Chambers et al. (2008) confirmed a relationship between the glucose metabolism and SNPs localized near the MC4R gene. In this genome-wide association study, 318,237 SNPs connected with insulin resistance were analyzed. The authors described a BMI-independent association of rs12970134 with insulin resistance and related phenotypes. Our results also show that rs17782313 is connected with the glucose level, what contrasts with the findings of Haupt et al. (2009) who did not find a relationship between the SNP and glucose metabolism. Kuo et al. (2011) also did not observe a relationship between the investigated polymorphism and glucose metabolism. However, the authors identified an interaction between rs2229616 also localized near the MC4R and the insulin level. In another study, rs17782313 was associated with an increased insulin level, but not with the glucose level (Vogel et al., 2011).

In the present study, we did not observe the near MC4R C/T polymorphism x physical activity interaction. However, our results revealed that variables such as body mass, BMI, FM, FFM, Tg, HDL, and glucose changed significantly during the 12 week training program. There were small changes in FFM (p < 0.001; d = 0.48), Tg (p = 0.012; d = 0.24), HDL (p < 0.001; d = -0.44), and glucose level (p = 0.001; d = -0.24). Additionally, significant changes in body mass (p < 0.001; d = - 0.65), BMI (p < 0.001; d = -0.66), and FM (p < 0.001; d = -0.80) were noticed. The finding that physical activity is connected with a reduction in obesity-related traits is still a significant observation. A limitation of the lifestyle study is that the results were driven by a relatively small sample size and a short time of intervention. Thus, replication in similarly phenotyped and larger cohorts is required to fully determine the effect of the SNP on changes in body composition.

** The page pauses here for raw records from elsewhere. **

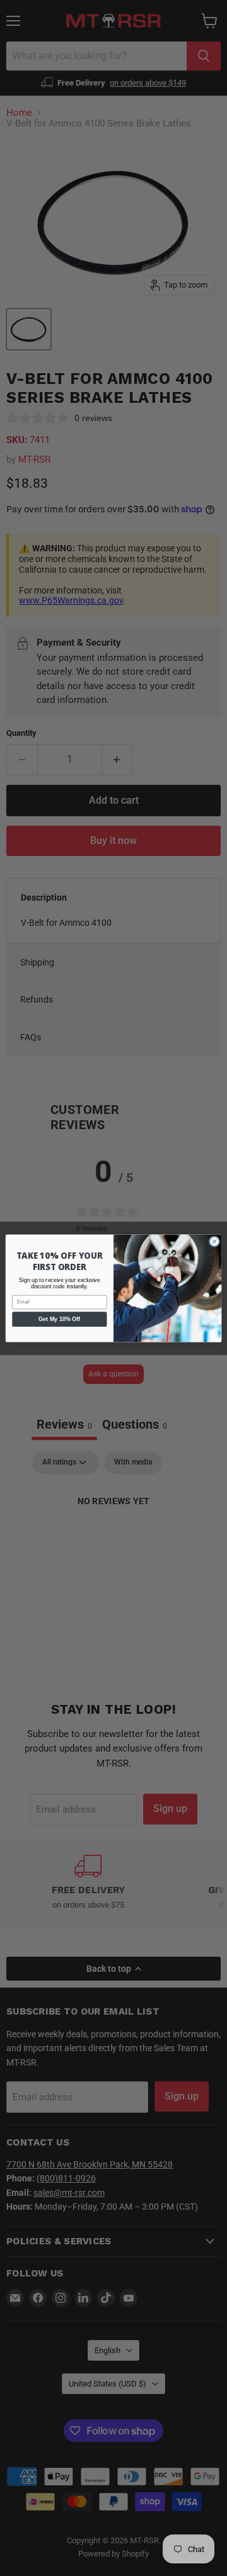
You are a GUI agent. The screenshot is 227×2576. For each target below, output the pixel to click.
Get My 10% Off (59, 1319)
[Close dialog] (214, 1241)
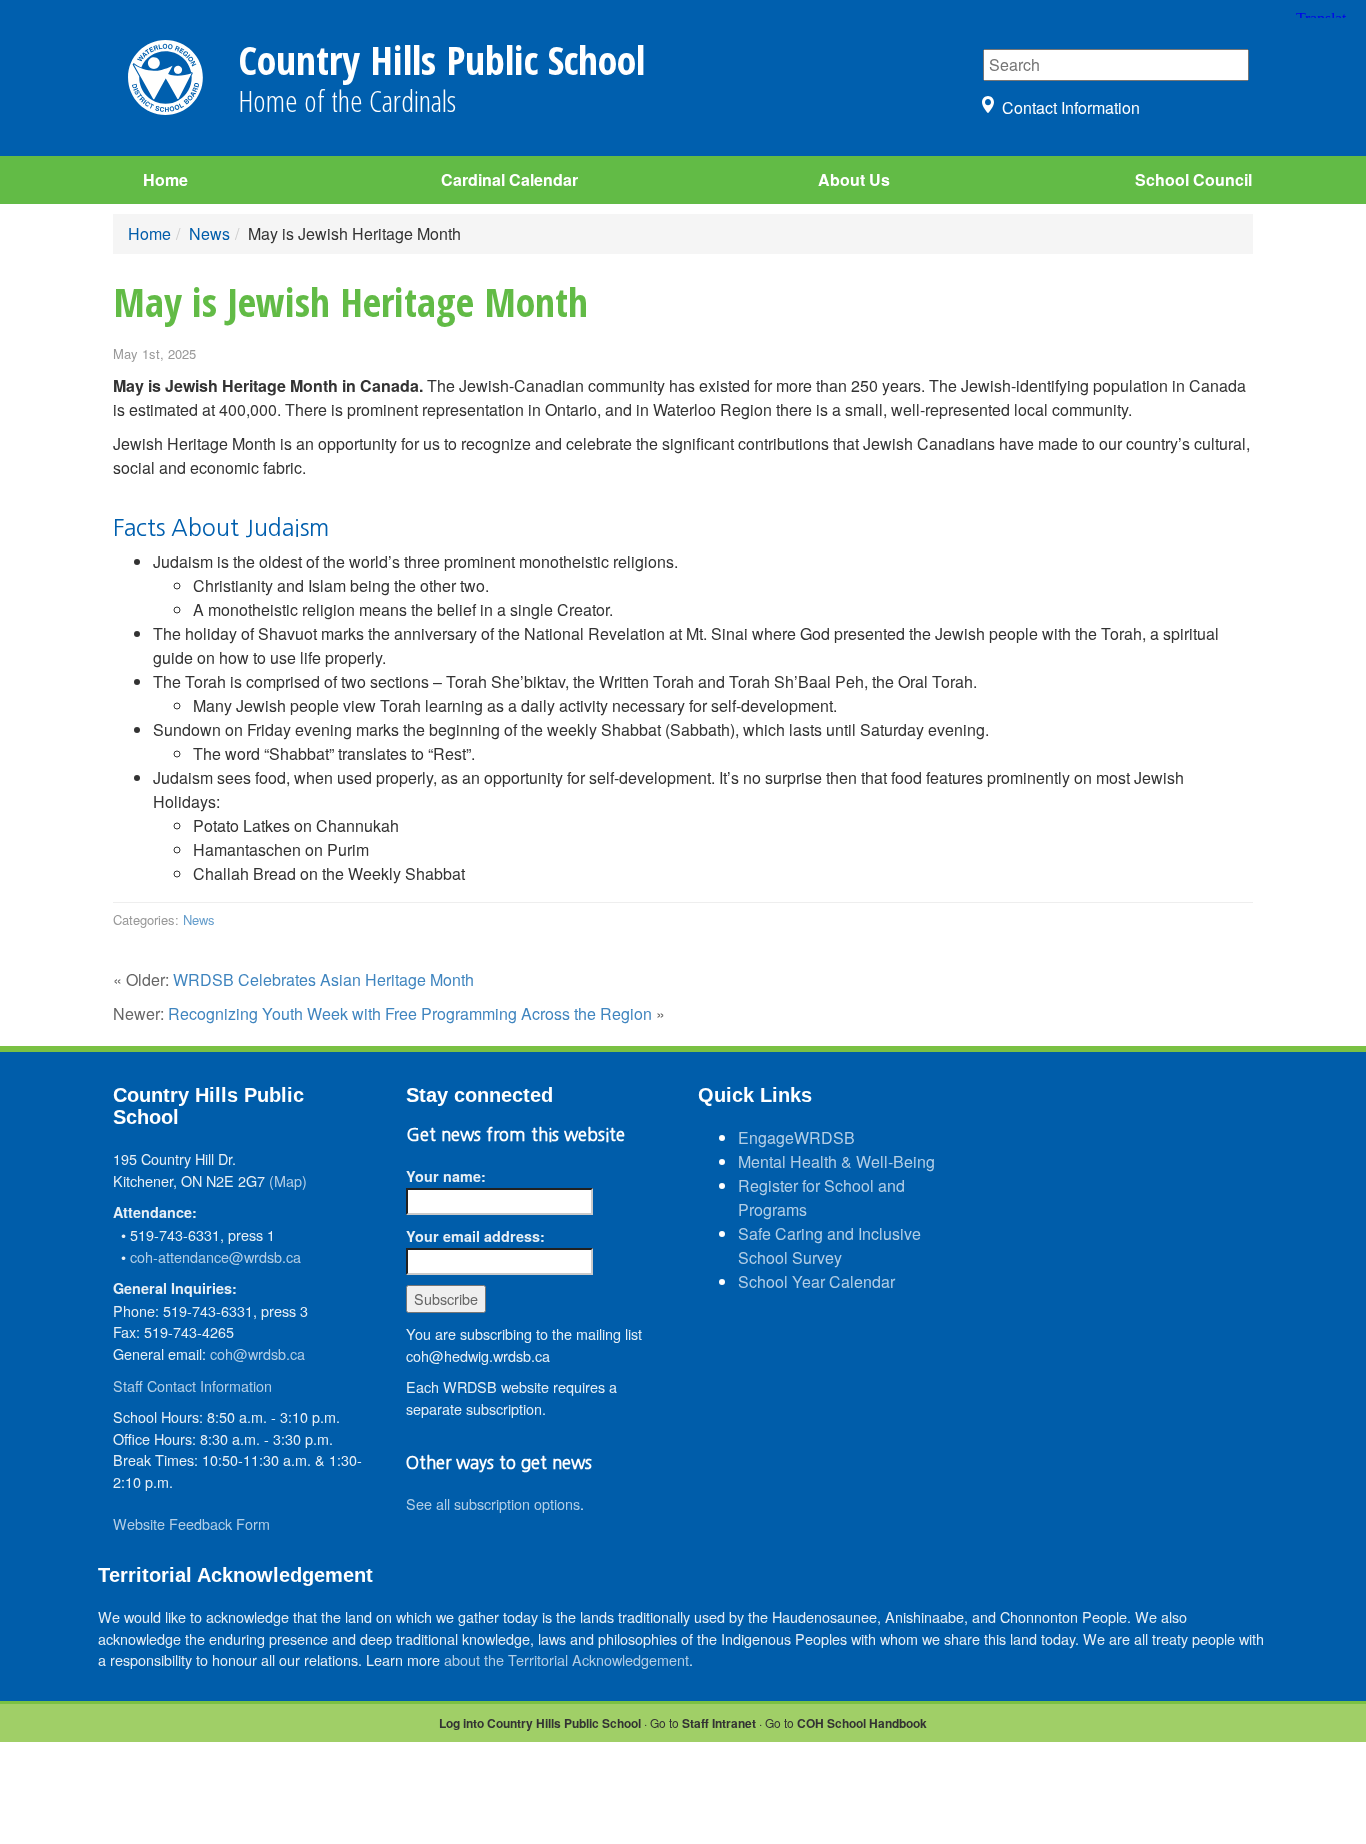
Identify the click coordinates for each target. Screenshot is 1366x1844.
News (209, 233)
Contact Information (1071, 107)
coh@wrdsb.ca (257, 1353)
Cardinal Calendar (509, 179)
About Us (854, 179)
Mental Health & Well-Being (836, 1161)
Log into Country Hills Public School (540, 1723)
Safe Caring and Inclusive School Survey (829, 1245)
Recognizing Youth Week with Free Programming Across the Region (410, 1013)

Our results may be supported by the previous study which did not show an association between the polymorphism and selected body composition measurements in 242 participants undergoing a 9-month lifestyle intervention (Haupt et al., 2009). In a study performed on 111,421 adults of European descent, Ahmad et al. (2013) analyzed 12 loci connected with obesity-related traits and also did not reveal evidence of the polymorphism rs17782313 x physical activity interactions, although the impact of FTO and SEC16B genes on changes in the BMI in a group undergoing lifestyle intervention was shown. In contrast to our study, Li et al. (2010) genotyped 12 SNPs in obesity-susceptibility loci including rs17782313 in a group of 20,430 European subjects, and showed that the genetic predisposition to an increased BMI and obesity was attenuated by a physically active lifestyle.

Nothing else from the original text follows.